--- EXERCISE INSTRUCTIONS ---
Omit the pictures. Print each entry below exactly.
== MATERIALS PROVIDED ==
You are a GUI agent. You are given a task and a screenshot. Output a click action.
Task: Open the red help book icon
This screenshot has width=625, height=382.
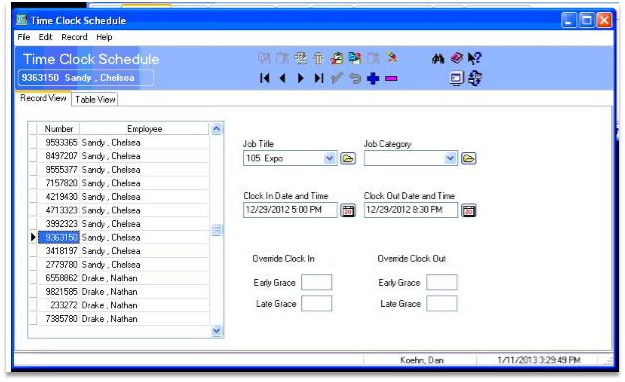[456, 59]
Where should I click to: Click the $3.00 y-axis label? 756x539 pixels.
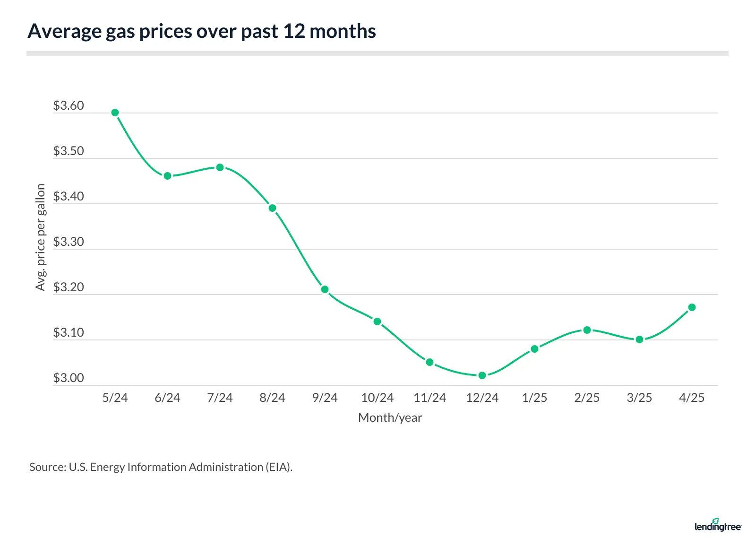click(69, 378)
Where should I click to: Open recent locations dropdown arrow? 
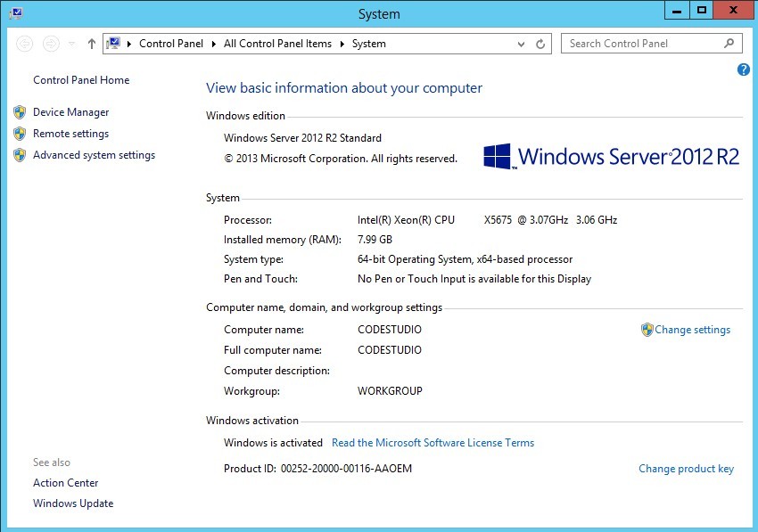[72, 44]
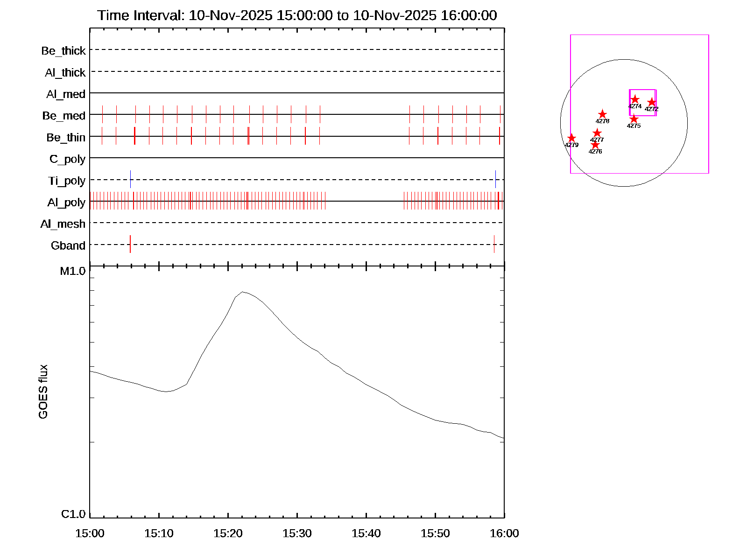Click the star marking active region 4274

[634, 99]
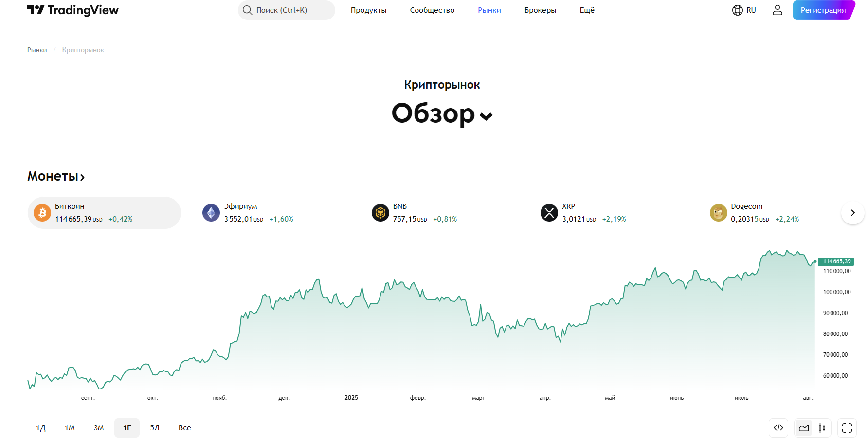Switch chart to area style
The image size is (868, 445).
click(804, 428)
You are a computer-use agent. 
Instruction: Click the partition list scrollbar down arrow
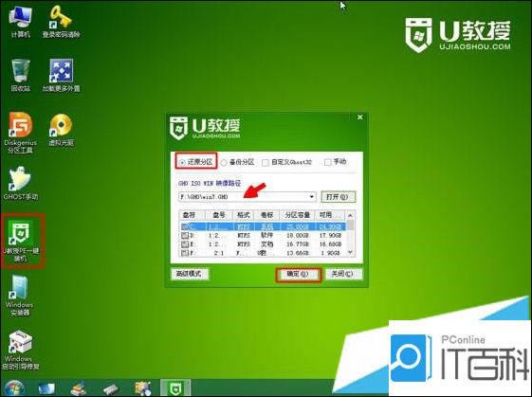coord(351,253)
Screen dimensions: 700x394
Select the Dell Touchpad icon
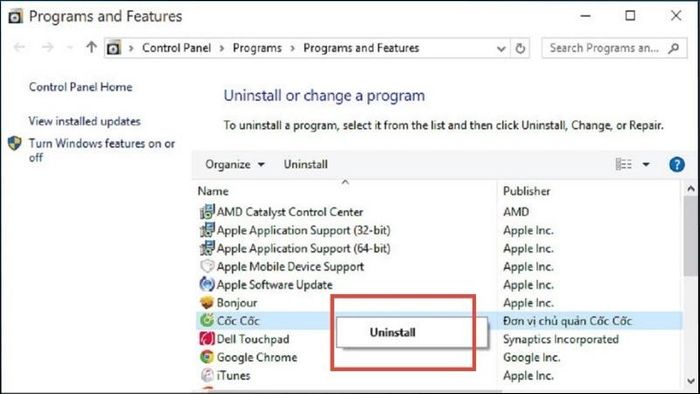coord(207,339)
===
--- EXERCISE RESULT ---
You are a GUI agent. You are given a task and a screenshot. Output a click action.
Task: Open the red help book icon
This screenshot has width=625, height=382.
[456, 59]
Where should I click to: Click the $3.00 y-axis label? 756x539 pixels.
click(69, 378)
Where should I click to: Open recent locations dropdown arrow? 
[72, 44]
Click the star marking active region 4274

[634, 99]
Switch chart to area style
The image size is (868, 445).
click(804, 428)
You are a computer-use agent. 
Instruction: Click the partition list scrollbar down arrow
coord(351,253)
Screen dimensions: 700x394
Select the Dell Touchpad icon
coord(207,339)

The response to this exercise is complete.